Раскаты аплодисментов пошли на спад и вдруг стихли. И эта резко упавшая неправдоподобно густая тишина подстегнула. «Пора», – скомандовал он себе. Лизнул сухим языком обескровленные, твердые губы и заговорил:
– Вот только сейчас. Здесь. Когда вас увидел. Я понял, что сглупил, согласясь прийти сюда. Какой из меня краснобай? И четырех классов не кончил, когда отца кулаки порешили. Мать с четырьмя осталась. Я – старший, а мне – четырнадцать. Пришлось маме надевать суму и с протянутой рукой по миру…
Тут он увидел мать. Сколько лет не видел ее во снах даже, и вдруг увидел. До того явственно, что задохнулся. Траурный, вдовий плат по самые брови. Застывшее, словно из серого камня высеченное лицо. Холодный отрешенный посверк больших немигающих глаз. На руках завернутый в холстину меньшой, в юбку вцепилась пятилетняя сестренка, а старшенькая Настена уже все понимает и потому отстает и готова кинуться прочь со стыда. По обеим сторонам дороги скачут, кривляясь, мальчишки, недавние Ефимовы дружки, вопят: «Побирушки! Побирушки!..»
Пропало видение, а боль в груди осталась. Дрожали, кривились губы, горячие слезы заволокли глаза, и, чтобы не расплакаться, он умолк. Прихватил зубами непослушную губу, тискал кулаки и – ни звука. Предательская слеза все-таки сползла с ресницы, пришлось небрежно смахнуть ее пальцем. «Этого только не хватало. Как баба». Скрипнув зубами, попробовал открыть рот и понял, что если скажет сейчас хоть слово, по-настоящему расплачется.
Бездыханная, горестная тишина примяла зал: ни шороха, ни вздоха не долетало оттуда.
Глубоко-глубоко вдохнув, Фомин разлепил наконец губы и медленно по слову заговорил.
Волнение спадало.
Спазма отпустила горло. Высохли глаза.
Ожили, обрели живой цвет губы.
А когда рассказал, как приняли его на буровой, как дважды сбрасывались буровики, чтоб помочь матери и на те рабочие рубли она купила хату и корову, в зале вдруг полыхнули такие яростные аплодисменты, что у Фомина снова намокли глаза. Но теперь, уже не таясь, он вынул из кармана носовой платок. Парни и девчонки разом стали несказанно близкими, родными Фомину, и он взял их, всех сразу, за руки и повел за собой по жизни, которая лежала у него за спиной. Он провел их сквозь голодное, смертельное кольцо фашистского окружения, вместе с ними потом пятился до Волги, вместе штурмовал неприступную гору Будапешта, вместе томился в госпитале, слушая рассказ геолога Копелева о невидимке-нефти, которой пропитана сибирская земля. Ни на шаг не отставая от него, они высадились в сорок восьмом на глухом иртышском берегу и стали мастерить первую буровую, для которой не хватало даже обыкновенной проволоки. Они тоже слышали, как к балкам подходили волки, пугая лошадей – единственный транспорт первопроходцев тех лет.
– Так вот… четырнадцать лет. Из болота в тайгу. Из мороза в комариную духоту. А страна год от году крепче. А страна год от году богаче. И нефть ей все нужней. Появились у нас машины разные. С крыльями и на гусеницах. И вот в шестидесятом…

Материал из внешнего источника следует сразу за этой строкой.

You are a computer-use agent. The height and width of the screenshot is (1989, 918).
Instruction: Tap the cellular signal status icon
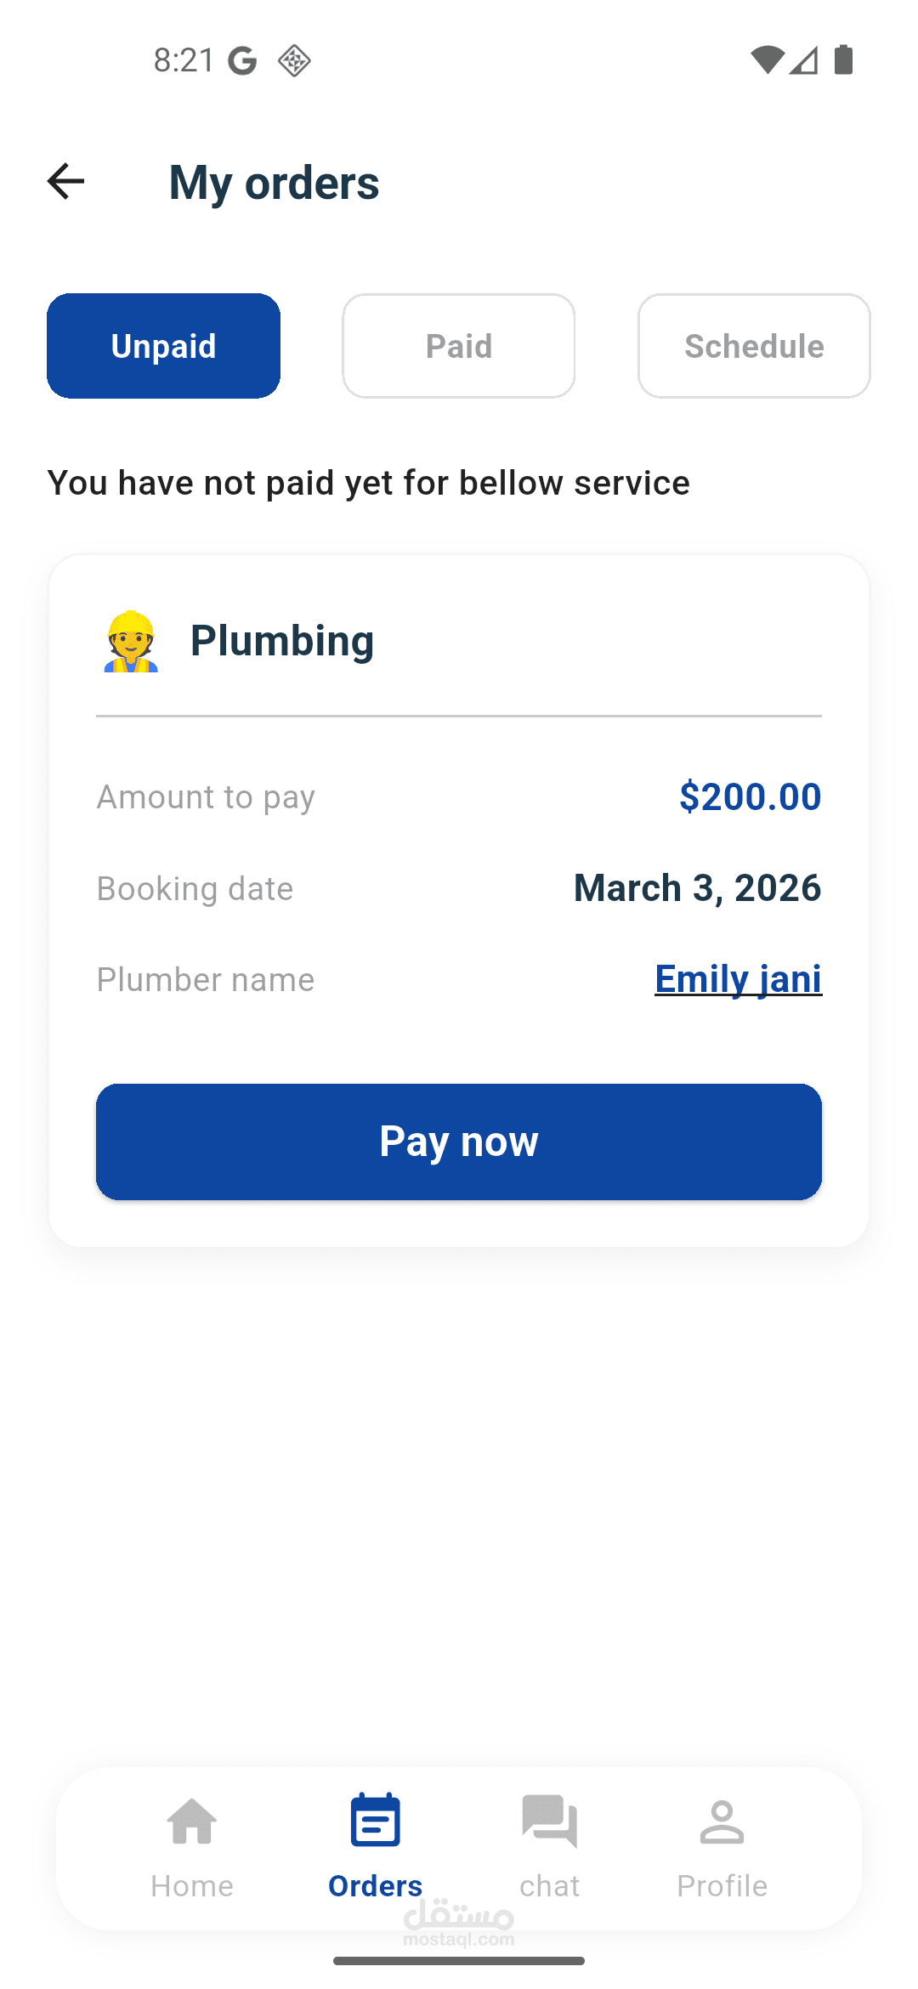[x=803, y=60]
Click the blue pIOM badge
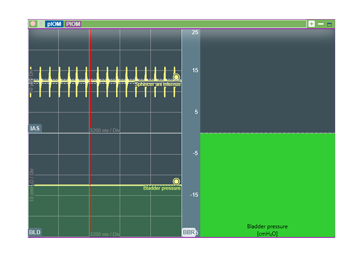This screenshot has width=363, height=257. [x=54, y=24]

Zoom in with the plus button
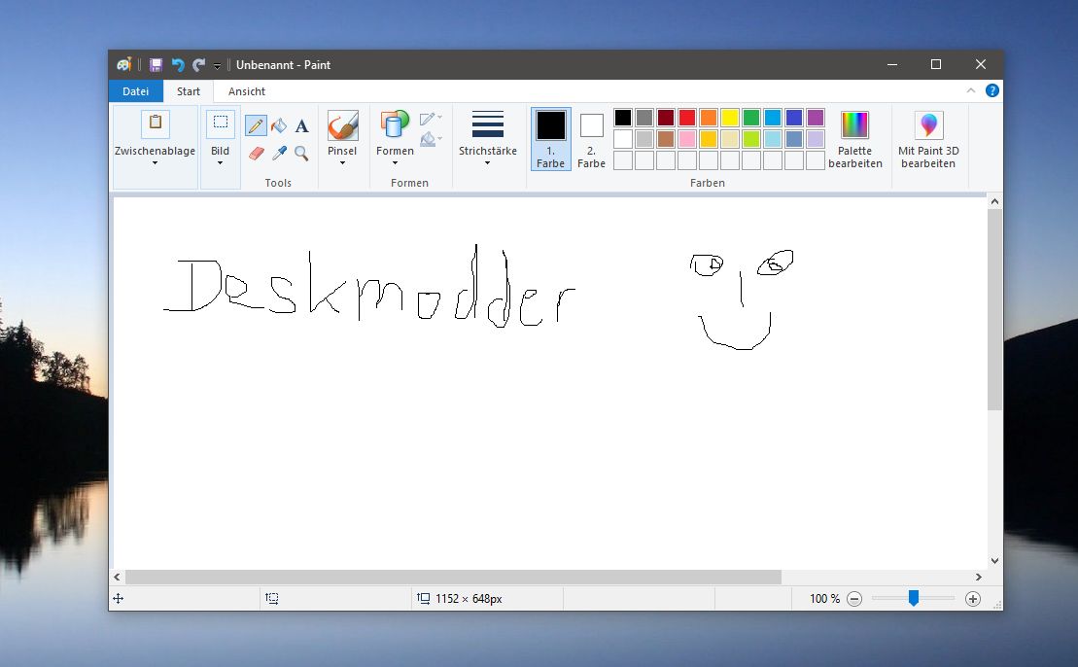pyautogui.click(x=973, y=599)
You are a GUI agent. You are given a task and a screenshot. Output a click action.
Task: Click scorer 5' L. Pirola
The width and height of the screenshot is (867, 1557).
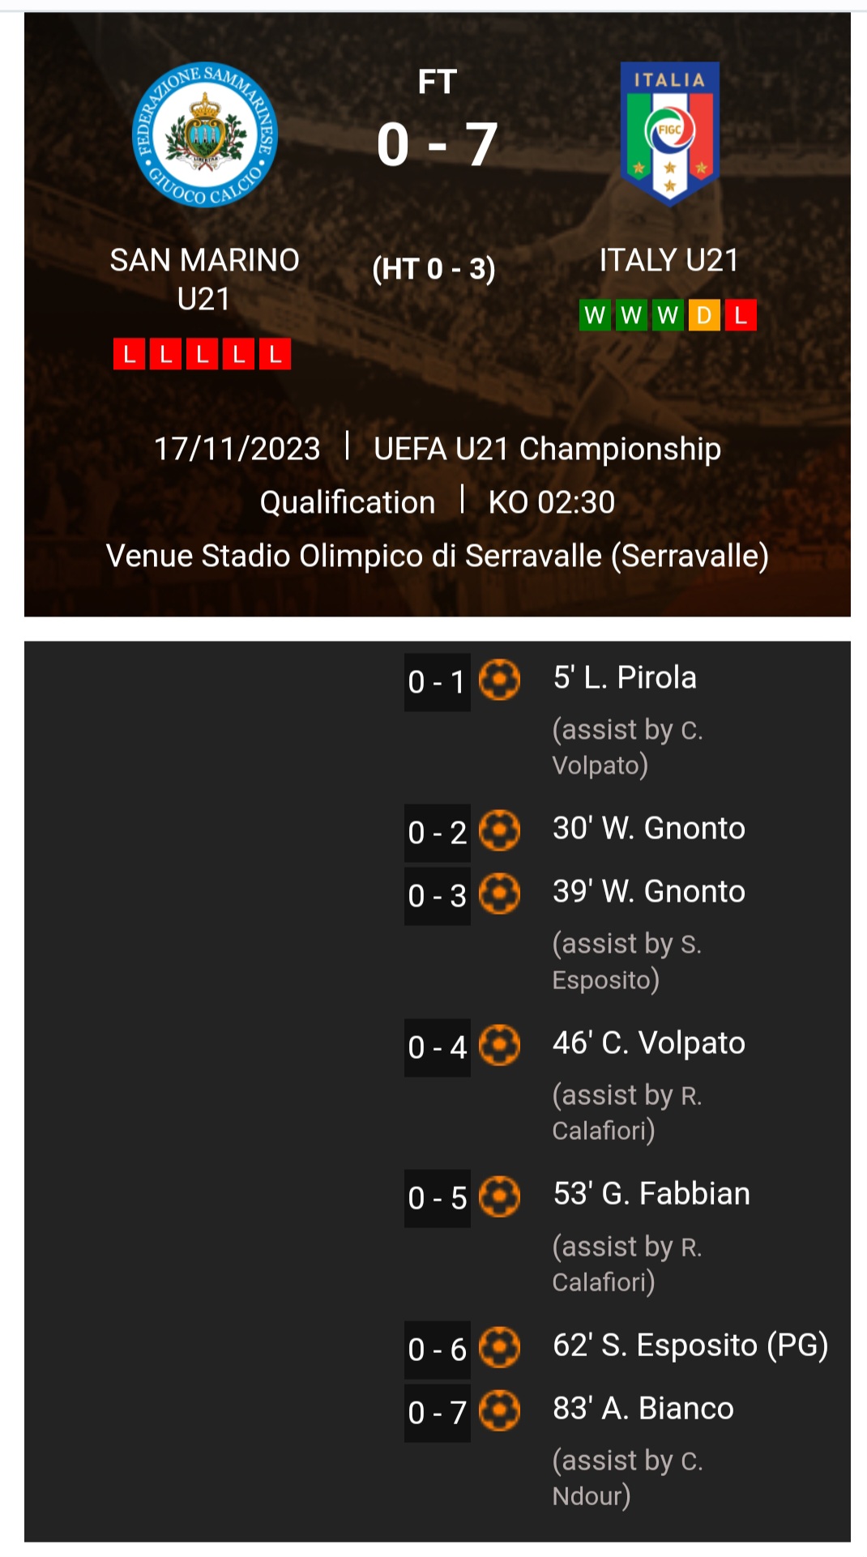click(625, 677)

И опять та самая, похожая на пятачок, самодельная круговинка в густом кедраче… Парни и девчата в зале теперь сидели кому как удобно, лишь бы слышать, лишь бы видеть, и чтоб ничто не мешало, не отвлекало. Он чувствовал их взгляды и эту особенную незримую крепкую связь. Они были с ним. Они шли за ним. Страдали и радовались, побеждали и проигрывали вместе.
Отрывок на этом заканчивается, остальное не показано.